I am using motor but pymongo was my initial choice, switched to motor because it is an async version of mongodb in python.
My aim here is to query the mongodb with large number of calls at the same time with minimal waiting time.
There's about 1000 symbols and for each symbol I have to query its latest candlestick data from mongodb from time to time in order to perform certain calculation. I need to query the latest 5K documents for each symbol. So the collection contains roughly 1000 * 5000 = 5,000,000 documents.
With Motor and asyncio, I use the following method to fetch documents asynchronously, but it takes really long time to run the code and I can't seem to know why.

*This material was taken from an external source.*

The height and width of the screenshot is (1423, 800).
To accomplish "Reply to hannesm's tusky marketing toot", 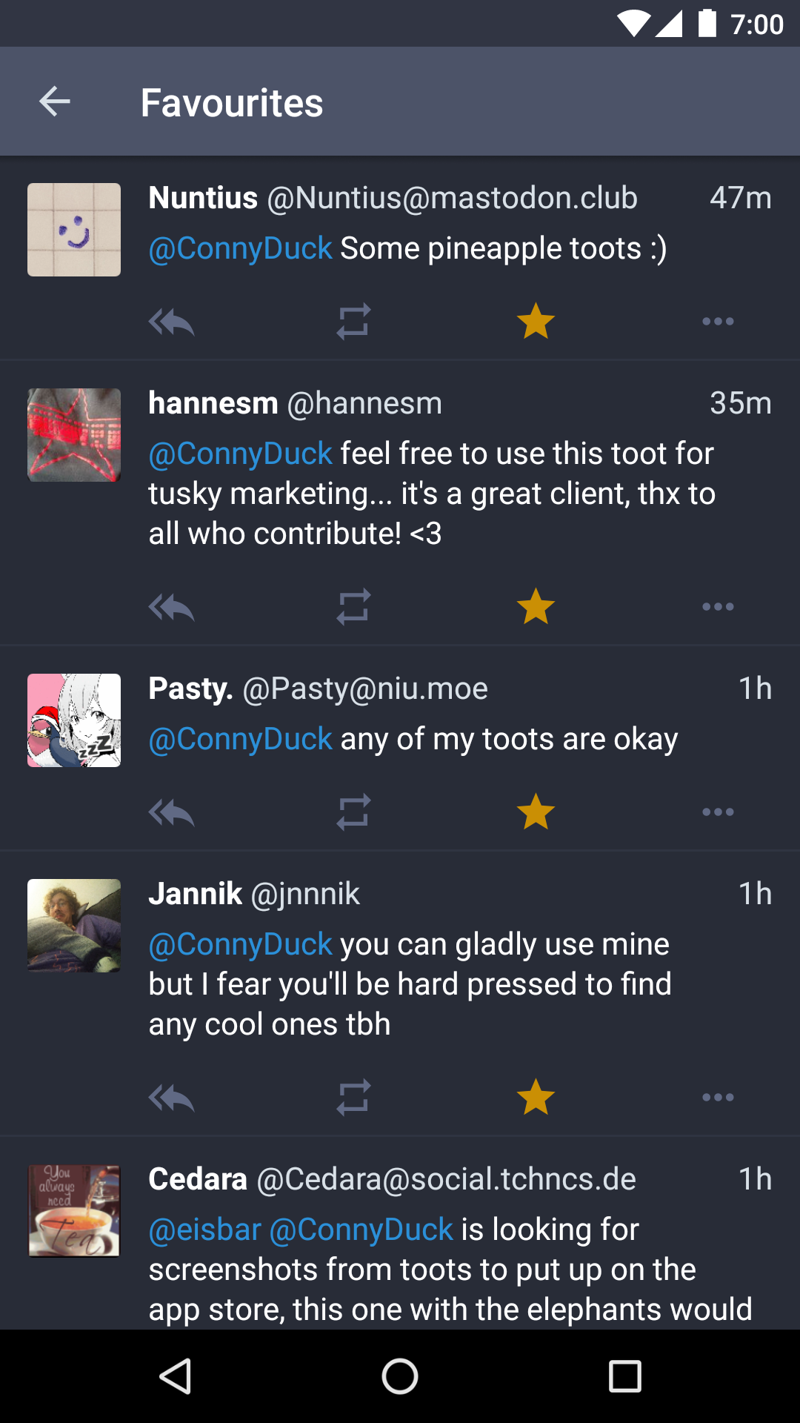I will (x=171, y=607).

I am using 8 core cpu on a virtual machine.
Any help with this problem?
async def getCandleList(symbol): # each symbol contains about 5K latest candles in the collection
final_str = "{'symbol': '%s'}"%(symbol)
resultType = 'candlestick_archive'
dbName = 'candle_db'
cursor = eval("db.{}.find({}).sort('timeStamp',-1)".format(dbName, final_str))
finalList = await cursor.to_list(length=None)
return finalList
async def taskForEachSymbol(symbol):
while True:
candleList = await getCandleList(symbol)
await generateSignal(candleList) # a function that generates certain signals in real time
def getAllTasks():
awaitableTasks = []
for symbol in symbolList: # symbolList contains around 1k symbols
awaitableTasks.append(asyncio.create_task(taskForEachSymbol(symbol)))
return awaitableTasks
async def mainTask():
awaitableTasks = getAllTasks()
await asyncio.gather(*awaitableTasks, return_exceptions=False)
async def main()
mainLoop.run_until_complete(mainTask())
print('completed! ... ')
if __name__ == '__main__':
mainLoop=asyncio.new_event_loop()
asyncio.set_event_loop(mainLoop)
client = motor.motor_asyncio.AsyncIOMotorClient(io_loop=mainLoop)
db = client.candles
main()